Details
-
Bug
-
Status: Closed
-
Major
-
Resolution: Fixed
-
2.0, 2.1, 2.2, 2.3
-
None
Description
We ran into this bug via a Redis library that uses a GenericKeyedObjectPool for connection pooling. We found that over the course of several days, the connections available to our application were dwindling.
Some relevant configuration:
testWhileIdle: false
numTestsPerEvictionRun: -1
minEvictableIdleTimeMillis: 60000
timeBetweenEvictionRunsMillis: 30000
maxTotalPerKey 400
maxIdlePerKey 400
(In a more minimal repro case I developed later, the problem happens much faster if minEvictableIdleTimeMillis and timeBetweenEvictionRunsMillis are reduced greatly, even down to 1.)
We discovered that this is what happens (looking at 2.3 code, but the problem occurred with 2.2 and 2.3):
- In evict(), there is a variable idleObjects which starts as null
- The branch where idleObjects is set is not necessarily taken
- The null idleObjects is passed to underTest.endEvictionTest(idleObjects)

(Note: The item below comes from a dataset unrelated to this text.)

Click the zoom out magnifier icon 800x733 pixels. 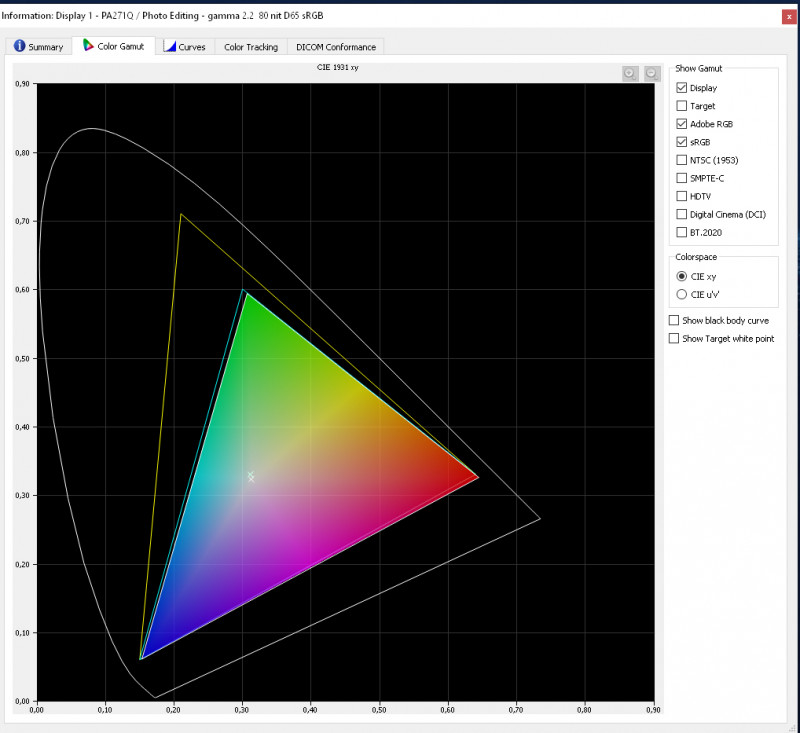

- If the object underTest had previously been borrowed and was thus set to the EVICTION_RETURN_TO_HEAD state, then endEvictionTest throws a NPE
- By default this is silently swallowed and the evictor continues on
- Now the object that had been underTest is set to state IDLE, but is not in the pool's idleObjects list, so it is lost
If it would help, I can clean up my repro program and attach that, but it is written in Clojure, not Java. I can also try to write a Java repro but I might not have time to do that for a little while.
This bug can be avoided by disabling the evictor. That doesn't help us, though, because we rely on background eviction to avoid running into server-side connection timeouts.